(Records shown)

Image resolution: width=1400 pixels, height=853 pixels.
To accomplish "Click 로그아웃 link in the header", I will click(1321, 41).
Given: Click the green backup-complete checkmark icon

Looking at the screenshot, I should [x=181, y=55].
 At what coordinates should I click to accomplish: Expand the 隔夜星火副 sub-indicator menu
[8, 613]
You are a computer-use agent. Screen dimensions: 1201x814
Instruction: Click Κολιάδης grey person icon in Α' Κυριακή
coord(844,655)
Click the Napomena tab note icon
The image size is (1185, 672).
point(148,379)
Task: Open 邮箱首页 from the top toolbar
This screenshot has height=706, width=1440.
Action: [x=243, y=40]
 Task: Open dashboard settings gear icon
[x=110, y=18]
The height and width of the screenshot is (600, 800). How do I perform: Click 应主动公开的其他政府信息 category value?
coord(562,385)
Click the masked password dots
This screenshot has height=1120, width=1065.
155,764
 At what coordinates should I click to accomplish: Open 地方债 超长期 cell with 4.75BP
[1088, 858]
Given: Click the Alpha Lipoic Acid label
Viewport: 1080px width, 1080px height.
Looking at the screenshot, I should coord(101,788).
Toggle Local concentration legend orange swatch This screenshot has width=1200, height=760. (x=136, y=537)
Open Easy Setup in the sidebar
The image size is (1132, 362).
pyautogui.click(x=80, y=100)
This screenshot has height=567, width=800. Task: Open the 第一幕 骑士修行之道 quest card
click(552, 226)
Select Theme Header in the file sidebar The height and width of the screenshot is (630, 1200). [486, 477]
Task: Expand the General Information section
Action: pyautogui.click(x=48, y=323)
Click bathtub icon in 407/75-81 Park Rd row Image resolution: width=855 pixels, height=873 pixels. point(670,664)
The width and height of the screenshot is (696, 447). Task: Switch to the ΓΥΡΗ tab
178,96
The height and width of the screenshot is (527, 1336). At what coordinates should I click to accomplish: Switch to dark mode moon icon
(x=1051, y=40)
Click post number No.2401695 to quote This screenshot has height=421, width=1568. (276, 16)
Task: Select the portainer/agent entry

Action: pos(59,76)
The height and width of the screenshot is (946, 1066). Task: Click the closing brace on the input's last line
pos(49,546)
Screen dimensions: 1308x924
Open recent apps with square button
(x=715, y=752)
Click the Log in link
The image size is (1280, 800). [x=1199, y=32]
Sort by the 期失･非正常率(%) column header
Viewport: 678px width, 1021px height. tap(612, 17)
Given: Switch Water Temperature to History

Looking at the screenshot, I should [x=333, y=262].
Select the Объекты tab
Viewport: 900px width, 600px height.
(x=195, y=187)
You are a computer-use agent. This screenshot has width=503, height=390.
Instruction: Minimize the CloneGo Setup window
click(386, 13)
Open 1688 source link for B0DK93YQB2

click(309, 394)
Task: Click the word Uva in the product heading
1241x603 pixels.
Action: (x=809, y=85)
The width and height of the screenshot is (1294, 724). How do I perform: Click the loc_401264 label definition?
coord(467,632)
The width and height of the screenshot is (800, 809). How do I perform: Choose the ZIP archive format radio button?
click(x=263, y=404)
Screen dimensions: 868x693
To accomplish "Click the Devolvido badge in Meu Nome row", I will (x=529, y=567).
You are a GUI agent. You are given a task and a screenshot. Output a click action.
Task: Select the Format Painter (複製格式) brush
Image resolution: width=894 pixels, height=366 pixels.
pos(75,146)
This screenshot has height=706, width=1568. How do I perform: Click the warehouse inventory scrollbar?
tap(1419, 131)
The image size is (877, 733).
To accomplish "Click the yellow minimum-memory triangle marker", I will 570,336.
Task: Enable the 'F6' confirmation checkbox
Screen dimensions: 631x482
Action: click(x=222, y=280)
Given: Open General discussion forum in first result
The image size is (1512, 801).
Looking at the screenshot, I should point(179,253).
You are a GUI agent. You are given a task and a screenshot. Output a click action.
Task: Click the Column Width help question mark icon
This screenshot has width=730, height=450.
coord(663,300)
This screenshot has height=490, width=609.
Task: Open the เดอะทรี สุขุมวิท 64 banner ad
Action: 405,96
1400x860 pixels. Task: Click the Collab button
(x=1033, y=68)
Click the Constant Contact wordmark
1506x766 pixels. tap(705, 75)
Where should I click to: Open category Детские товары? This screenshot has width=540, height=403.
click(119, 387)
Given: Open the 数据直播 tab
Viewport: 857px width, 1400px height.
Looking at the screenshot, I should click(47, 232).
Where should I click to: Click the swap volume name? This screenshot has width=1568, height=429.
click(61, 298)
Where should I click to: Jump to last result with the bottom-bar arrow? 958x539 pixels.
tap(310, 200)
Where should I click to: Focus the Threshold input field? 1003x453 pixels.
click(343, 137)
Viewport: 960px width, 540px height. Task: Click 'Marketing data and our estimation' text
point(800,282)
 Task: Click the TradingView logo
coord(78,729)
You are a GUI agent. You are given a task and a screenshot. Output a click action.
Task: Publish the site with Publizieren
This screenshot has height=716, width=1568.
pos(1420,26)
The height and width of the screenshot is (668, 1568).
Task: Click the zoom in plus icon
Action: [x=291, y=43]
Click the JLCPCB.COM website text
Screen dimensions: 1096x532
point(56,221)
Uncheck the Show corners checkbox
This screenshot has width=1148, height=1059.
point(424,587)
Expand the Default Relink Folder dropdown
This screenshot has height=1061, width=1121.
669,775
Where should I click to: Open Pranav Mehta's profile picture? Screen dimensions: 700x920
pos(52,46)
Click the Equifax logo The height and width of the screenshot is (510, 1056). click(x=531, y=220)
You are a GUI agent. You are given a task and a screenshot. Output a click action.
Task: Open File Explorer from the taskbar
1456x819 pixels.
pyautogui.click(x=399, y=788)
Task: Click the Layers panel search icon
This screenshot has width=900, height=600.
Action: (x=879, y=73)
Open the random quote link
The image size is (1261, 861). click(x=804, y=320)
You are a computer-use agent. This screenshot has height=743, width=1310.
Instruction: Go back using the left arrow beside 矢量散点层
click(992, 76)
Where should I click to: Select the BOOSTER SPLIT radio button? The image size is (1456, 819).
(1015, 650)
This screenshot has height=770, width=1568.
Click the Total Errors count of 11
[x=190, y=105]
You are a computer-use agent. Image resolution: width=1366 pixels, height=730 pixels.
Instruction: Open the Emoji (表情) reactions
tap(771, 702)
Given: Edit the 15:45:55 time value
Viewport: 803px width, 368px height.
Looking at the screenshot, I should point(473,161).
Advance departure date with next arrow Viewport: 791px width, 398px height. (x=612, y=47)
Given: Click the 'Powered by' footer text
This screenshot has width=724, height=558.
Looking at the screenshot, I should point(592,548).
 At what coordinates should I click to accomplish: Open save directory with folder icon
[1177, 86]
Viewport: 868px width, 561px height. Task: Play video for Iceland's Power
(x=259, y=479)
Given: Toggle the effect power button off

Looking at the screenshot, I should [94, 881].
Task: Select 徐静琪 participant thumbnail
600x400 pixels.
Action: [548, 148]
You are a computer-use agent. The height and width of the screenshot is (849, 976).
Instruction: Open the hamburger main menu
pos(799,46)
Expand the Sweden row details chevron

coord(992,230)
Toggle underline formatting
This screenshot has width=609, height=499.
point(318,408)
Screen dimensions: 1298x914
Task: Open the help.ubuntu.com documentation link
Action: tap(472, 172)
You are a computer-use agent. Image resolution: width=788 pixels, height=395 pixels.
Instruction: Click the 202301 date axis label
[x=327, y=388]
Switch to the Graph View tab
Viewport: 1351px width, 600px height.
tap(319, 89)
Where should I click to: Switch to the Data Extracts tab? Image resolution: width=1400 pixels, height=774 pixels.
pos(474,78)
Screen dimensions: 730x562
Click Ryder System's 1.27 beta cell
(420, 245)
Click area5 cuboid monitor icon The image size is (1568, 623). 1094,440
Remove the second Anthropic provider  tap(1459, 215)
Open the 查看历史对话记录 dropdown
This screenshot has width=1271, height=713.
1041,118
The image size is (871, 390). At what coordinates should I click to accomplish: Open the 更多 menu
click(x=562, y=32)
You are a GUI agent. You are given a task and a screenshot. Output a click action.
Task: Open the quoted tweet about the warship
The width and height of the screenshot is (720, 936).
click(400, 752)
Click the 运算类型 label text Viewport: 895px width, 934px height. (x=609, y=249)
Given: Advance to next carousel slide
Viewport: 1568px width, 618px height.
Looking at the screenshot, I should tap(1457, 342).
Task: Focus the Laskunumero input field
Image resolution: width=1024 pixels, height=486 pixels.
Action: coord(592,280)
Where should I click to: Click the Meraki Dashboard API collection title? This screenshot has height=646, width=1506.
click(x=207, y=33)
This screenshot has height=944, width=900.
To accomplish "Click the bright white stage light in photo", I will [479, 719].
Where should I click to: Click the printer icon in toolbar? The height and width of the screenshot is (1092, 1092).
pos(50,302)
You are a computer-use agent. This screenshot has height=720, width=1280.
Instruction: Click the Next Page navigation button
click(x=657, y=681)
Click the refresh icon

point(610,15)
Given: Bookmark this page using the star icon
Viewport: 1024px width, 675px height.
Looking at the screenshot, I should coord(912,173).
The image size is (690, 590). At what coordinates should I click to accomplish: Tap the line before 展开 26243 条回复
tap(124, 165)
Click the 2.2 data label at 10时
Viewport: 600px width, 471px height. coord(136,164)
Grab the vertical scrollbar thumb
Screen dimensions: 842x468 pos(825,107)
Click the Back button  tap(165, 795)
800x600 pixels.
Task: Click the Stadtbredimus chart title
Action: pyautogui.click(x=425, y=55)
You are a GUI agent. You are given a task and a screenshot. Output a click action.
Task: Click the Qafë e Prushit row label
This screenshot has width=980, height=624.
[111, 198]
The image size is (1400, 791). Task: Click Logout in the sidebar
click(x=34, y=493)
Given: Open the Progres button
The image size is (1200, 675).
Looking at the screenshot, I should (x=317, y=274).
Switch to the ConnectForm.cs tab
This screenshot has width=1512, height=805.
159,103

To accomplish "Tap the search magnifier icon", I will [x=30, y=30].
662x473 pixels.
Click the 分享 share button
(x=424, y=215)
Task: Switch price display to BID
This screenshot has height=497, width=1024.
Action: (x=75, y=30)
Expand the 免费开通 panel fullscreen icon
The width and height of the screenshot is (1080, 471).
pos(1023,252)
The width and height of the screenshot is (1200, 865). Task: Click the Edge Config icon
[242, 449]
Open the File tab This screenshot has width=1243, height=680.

(End Records shown)

Problem details.
Within the data above, the lines from the one with "Given: Open the Progres button" to the one with "662x473 pixels." must be repeated exactly; no other line belongs in the answer.

Exercise answer.
Given: Open the Progres button
The image size is (1200, 675).
Looking at the screenshot, I should (x=317, y=274).
Switch to the ConnectForm.cs tab
This screenshot has width=1512, height=805.
159,103

To accomplish "Tap the search magnifier icon", I will [x=30, y=30].
662x473 pixels.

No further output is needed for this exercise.